# Selected excerpt
* * *
The only comfort is so small
that it is no comfort at all:
that next year will be even worse
as will each one that follows

There is no road ahead, just a path
with cliffs on either side
and the disorienting knowledge of
the ugliness of self-pity

The Christmas Trigger

 

christmas triggerFor a lot of people, this season is not the jolly one that it is supposed to be. Songs and movies that give comfort and joy to many, pull a decidedly nasty trigger for others. It is no coincidence that suicide rates rise during the holidays.

The days are as short as they get in the northern hemisphere and the darkness at the end of each one gets longer. It gets so cold at this time of year that our bones shiver and teeth chatter. Nature throws some of her worst at us and the way our society responds – with parties and gifts and time off from work – has the opposite of its intended effect on many of the ones it is trying to comfort.
* * *
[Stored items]
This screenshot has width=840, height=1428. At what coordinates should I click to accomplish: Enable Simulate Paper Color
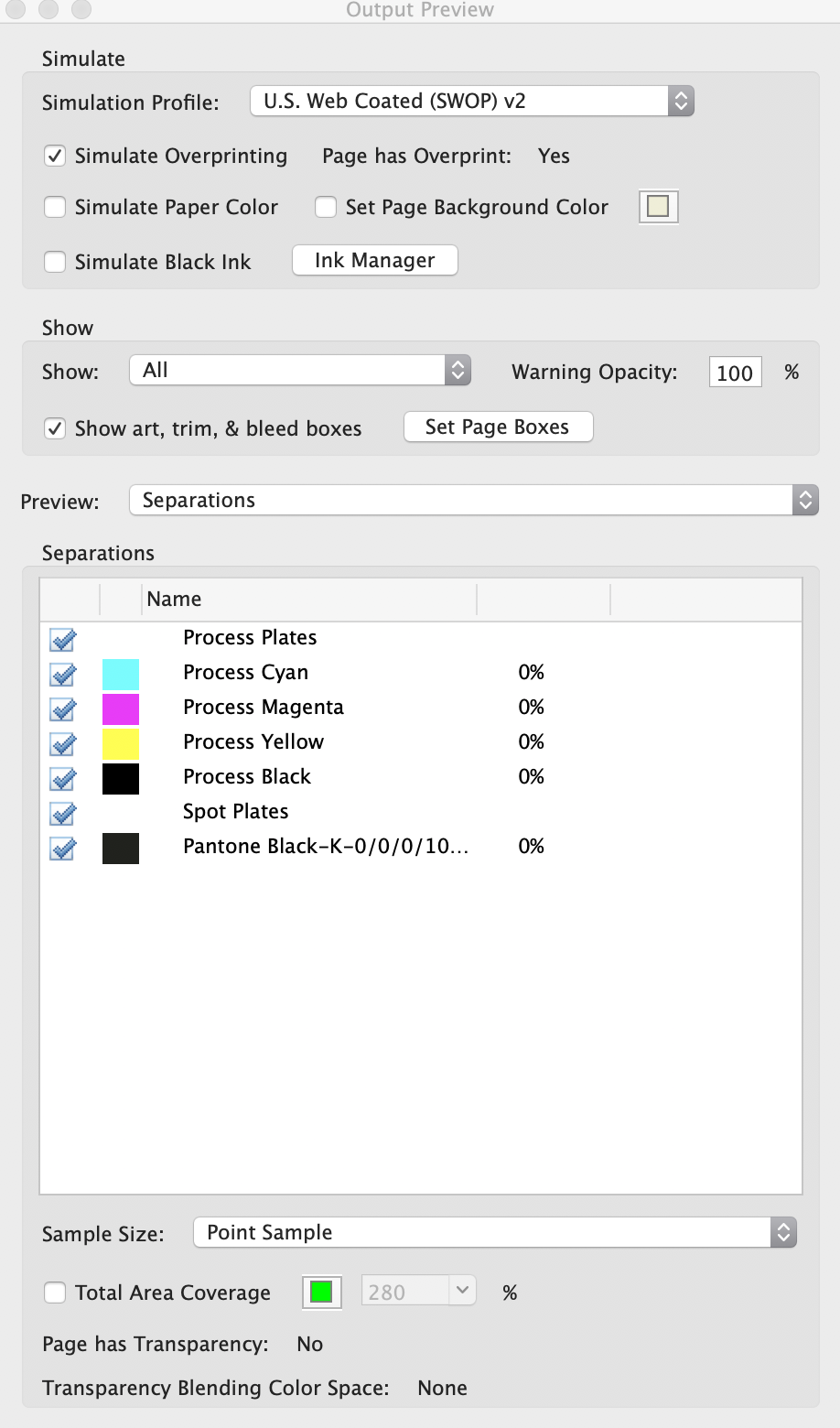click(55, 207)
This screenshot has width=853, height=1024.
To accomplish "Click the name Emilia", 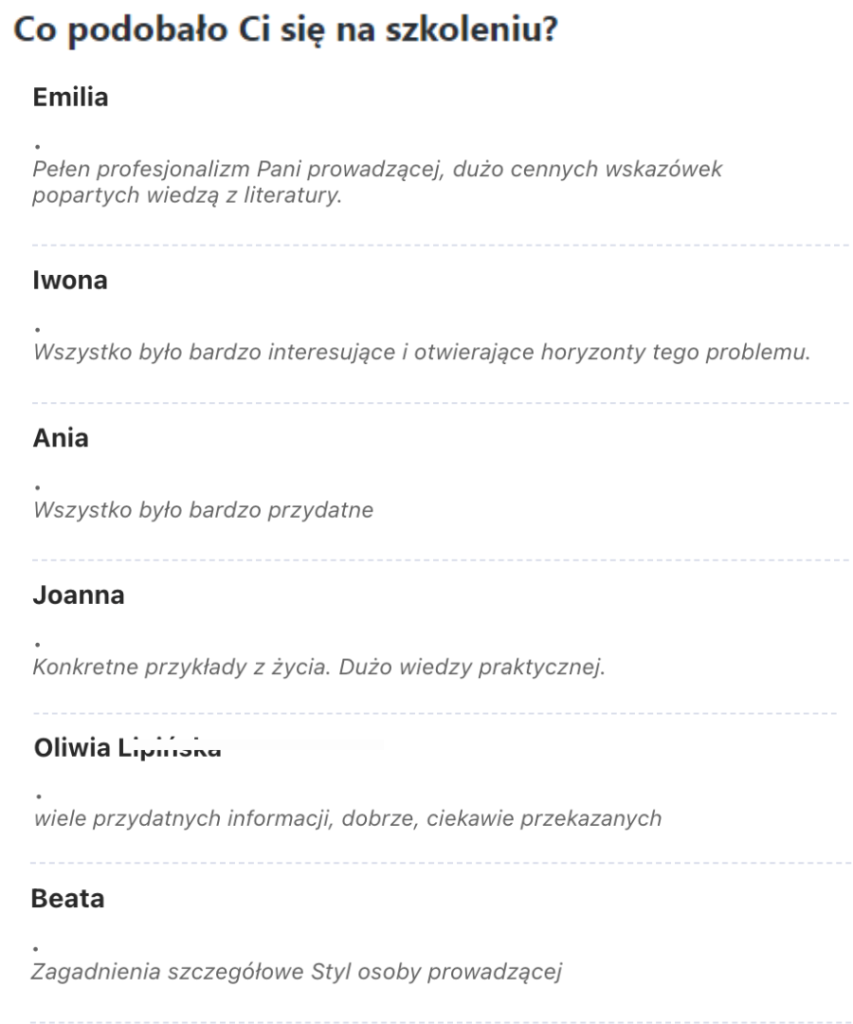I will click(x=70, y=98).
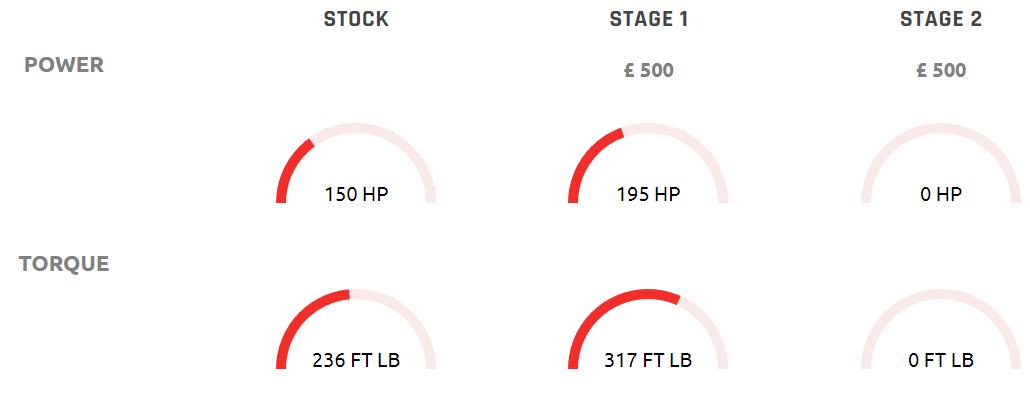The image size is (1030, 396).
Task: Click the 150 HP stock power gauge
Action: point(356,163)
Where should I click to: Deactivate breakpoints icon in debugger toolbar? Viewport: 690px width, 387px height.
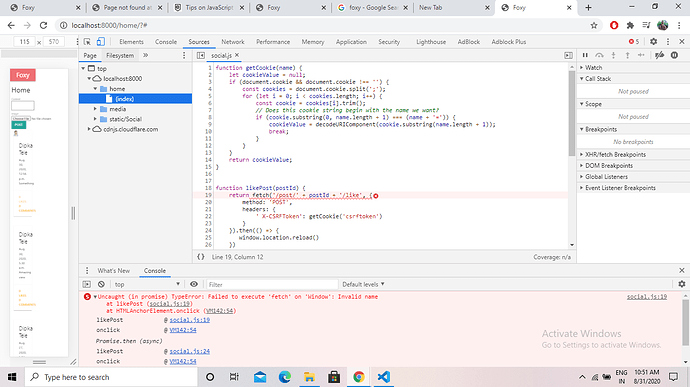click(x=659, y=55)
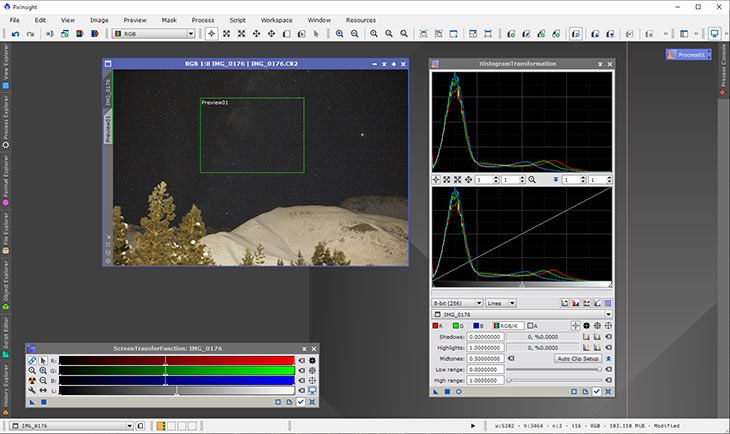
Task: Click the Apply square icon in HistogramTransformation
Action: tap(446, 391)
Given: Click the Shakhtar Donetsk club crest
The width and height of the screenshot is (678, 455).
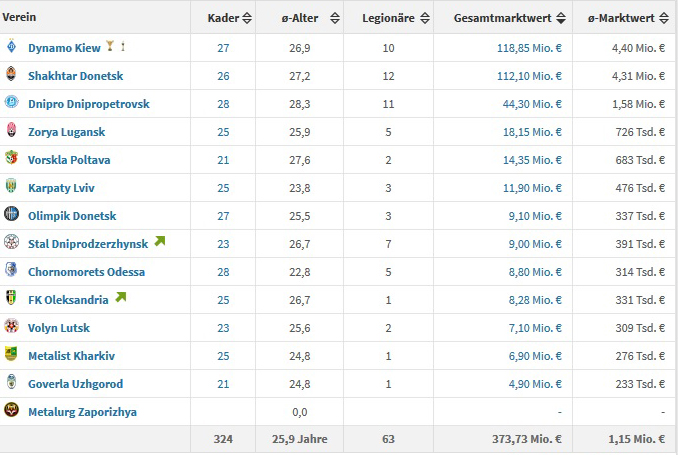Looking at the screenshot, I should coord(11,76).
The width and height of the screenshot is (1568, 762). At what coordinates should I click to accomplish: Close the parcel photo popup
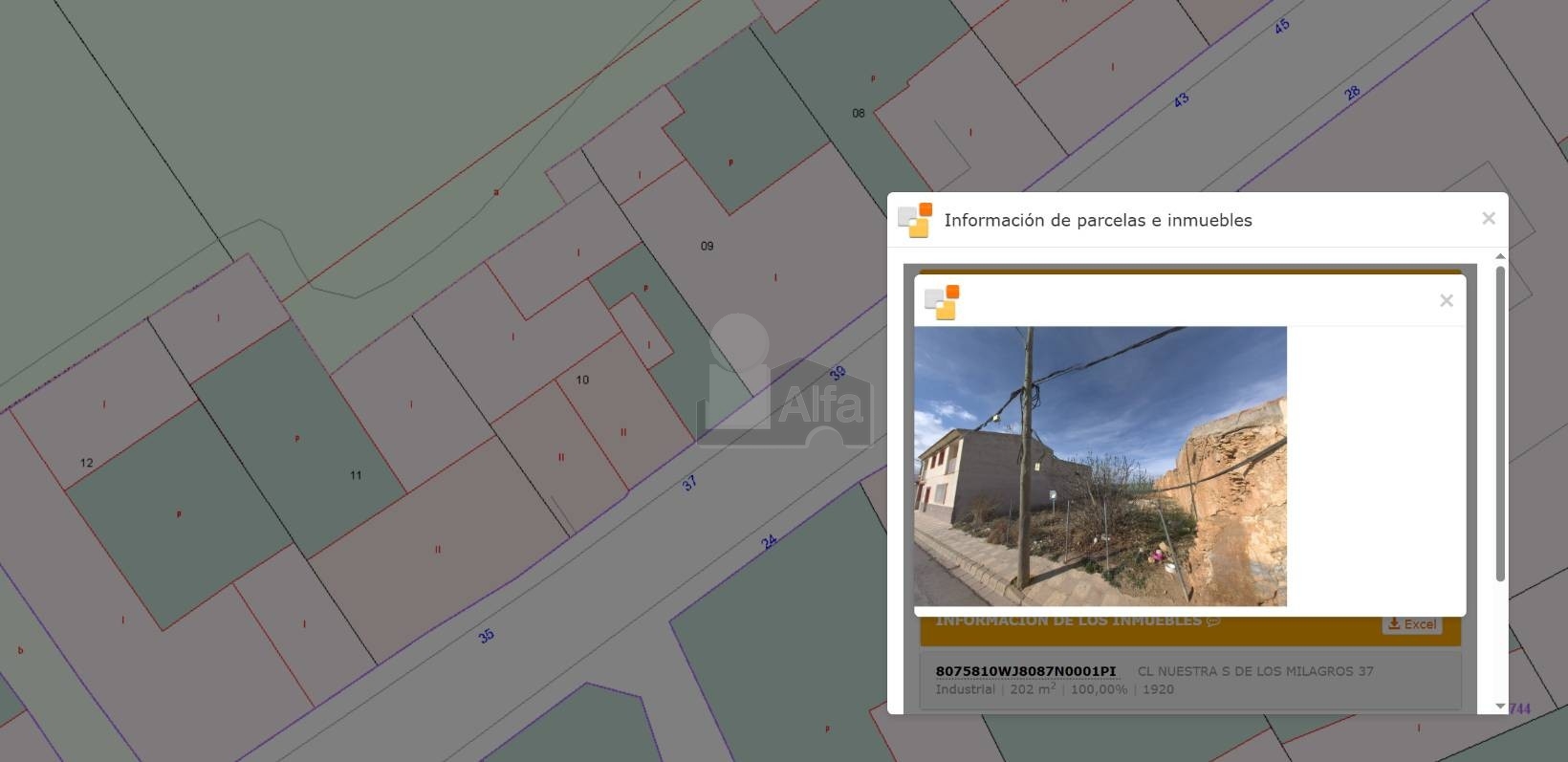coord(1446,300)
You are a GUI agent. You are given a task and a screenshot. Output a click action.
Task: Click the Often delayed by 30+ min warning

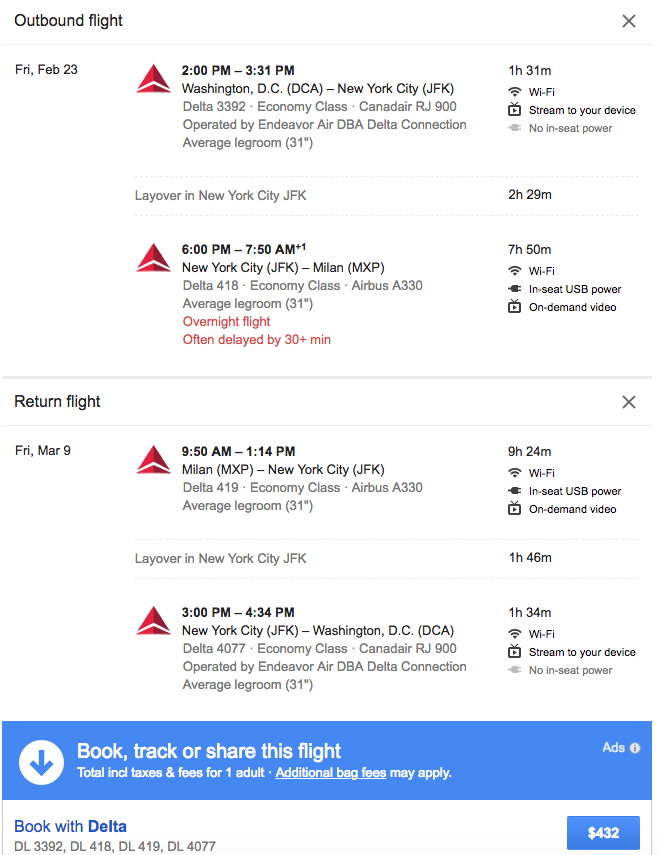click(x=257, y=340)
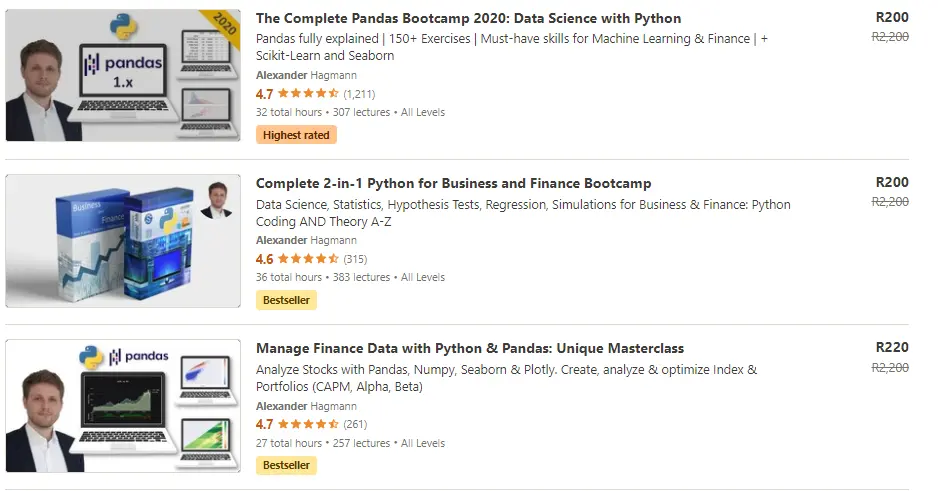Viewport: 938px width, 491px height.
Task: Click the Highest rated badge
Action: [296, 135]
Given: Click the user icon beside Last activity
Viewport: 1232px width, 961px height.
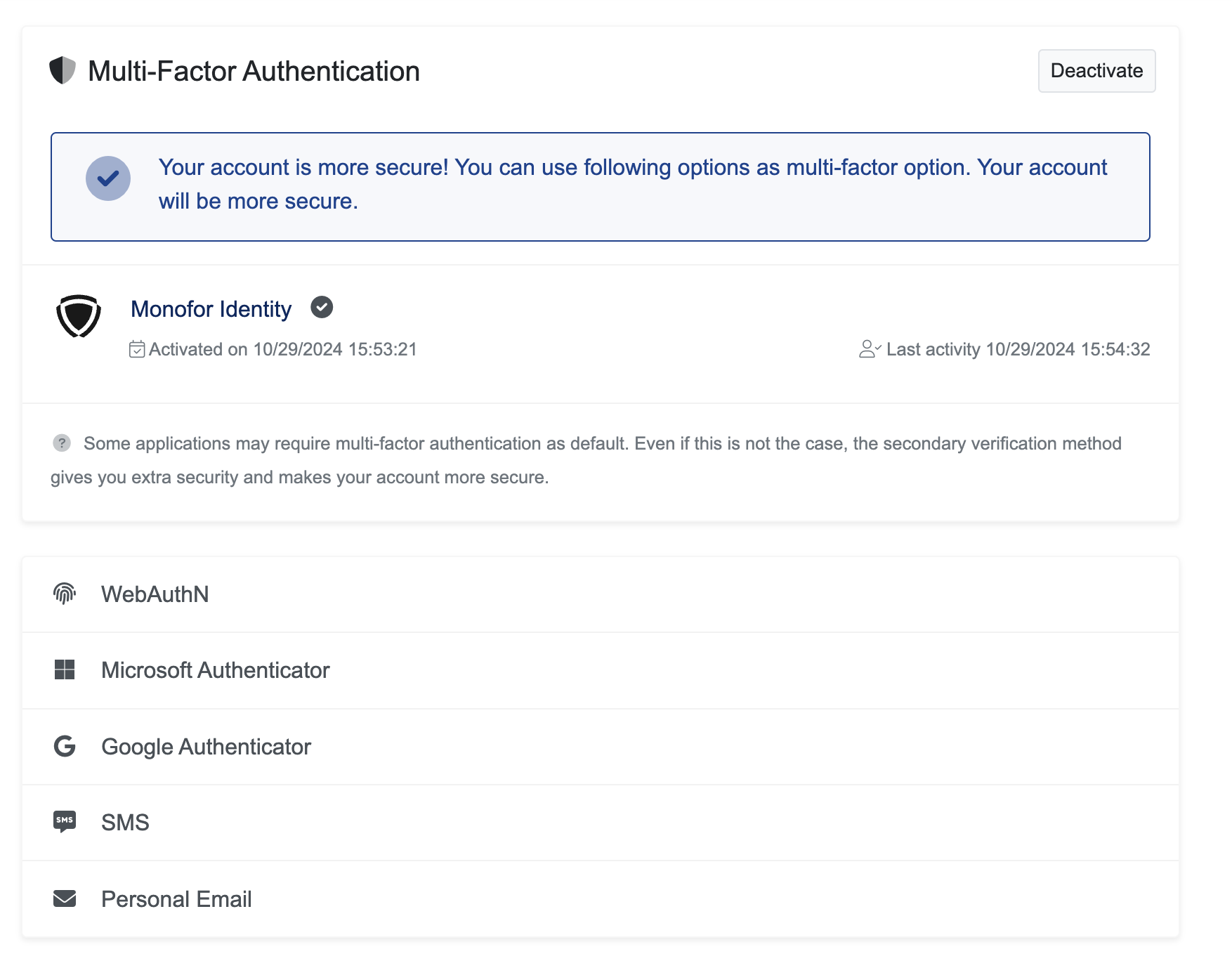Looking at the screenshot, I should [x=869, y=349].

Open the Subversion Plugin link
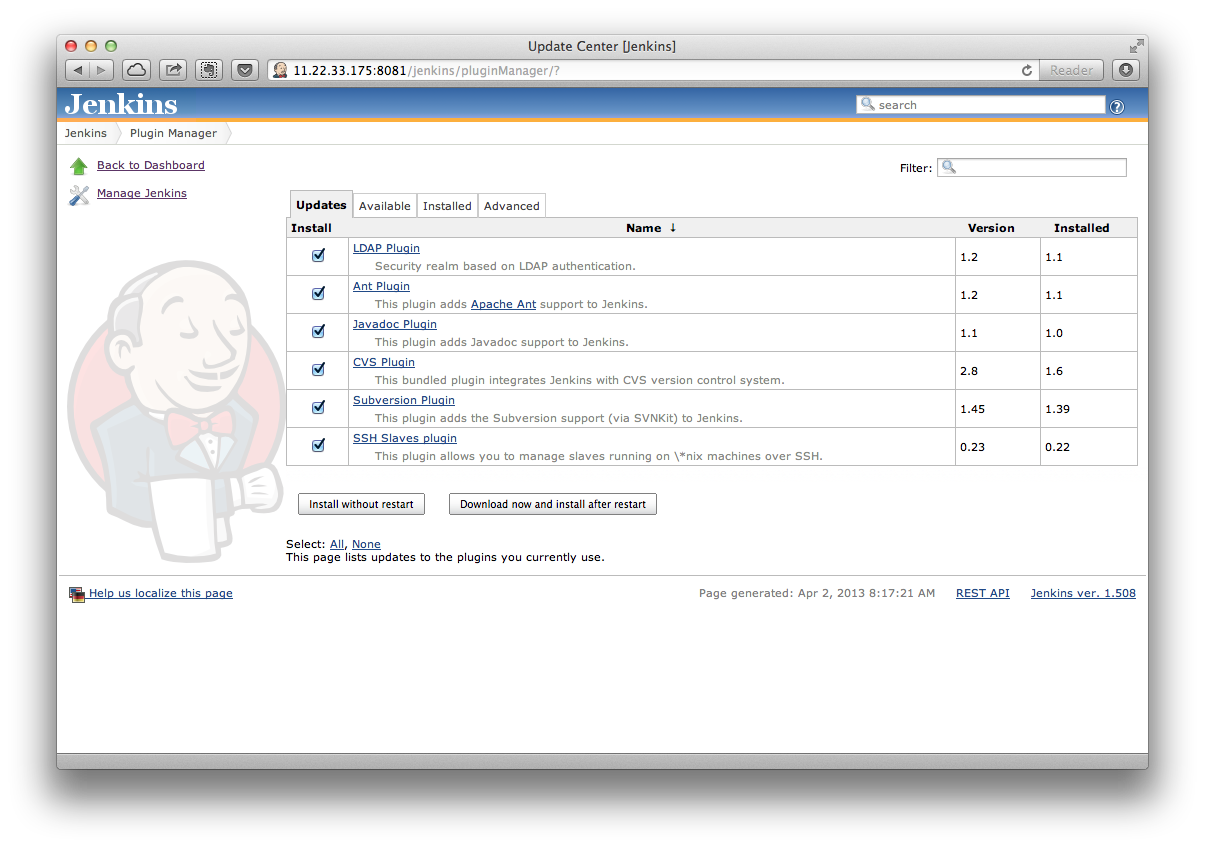tap(404, 400)
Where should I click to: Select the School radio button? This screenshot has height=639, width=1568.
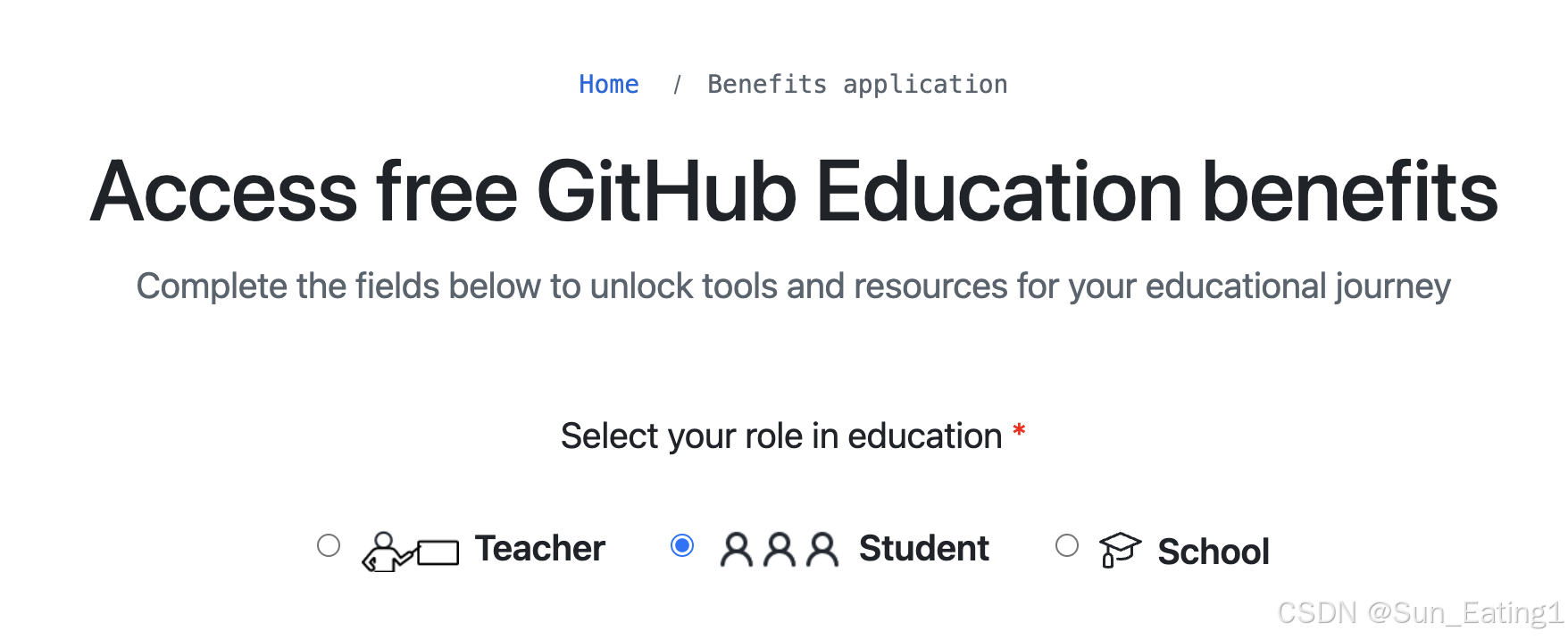coord(1066,544)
* * *
# Things to do
[1] List the three things that the Christmas passage says society responds with.
[2] In the Christmas passage, write out the part that opens with the words containing "The days are" and closes with "trying to comfort.".
[3] Carry the Christmas passage forward from its last sentence.

# Results
[1] parties, gifts, time off from work

[2]
The days are as short as they get in the northern hemisphere and the darkness at the end of each one gets longer. It gets so cold at this time of year that our bones shiver and teeth chatter. Nature throws some of her worst at us and the way our society responds – with parties and gifts and time off from work – has the opposite of its intended effect on many of the ones it is trying to comfort.

[3]
This is a season of reflection. I think of family and friends who have died or drifted away. Luck and institutional advantages have offered me a life filled with joys big and small, so most of my memories are happy ones that help me get through these short, cold days but some people would just as soon forget all the ghosts of Christmas past.

Christmas is the season of love, the kind of love that exists in its purest form in every religion, moral philosophy, and agency that works to get food to the hungry and justice to the abused. And when justice is not possible, that pure love gives compassion and hope.

You don’t need to have a picture-perfect holiday, or find the greatest gift, or pretend that you’re jolly at the holiday parties. You do need to know that there are people in the world, even if they don’t know you, who are thinking about you in the midst of their holiday hoopla, and are hoping that you make it through this season stronger for your fight against the Christmas trigger.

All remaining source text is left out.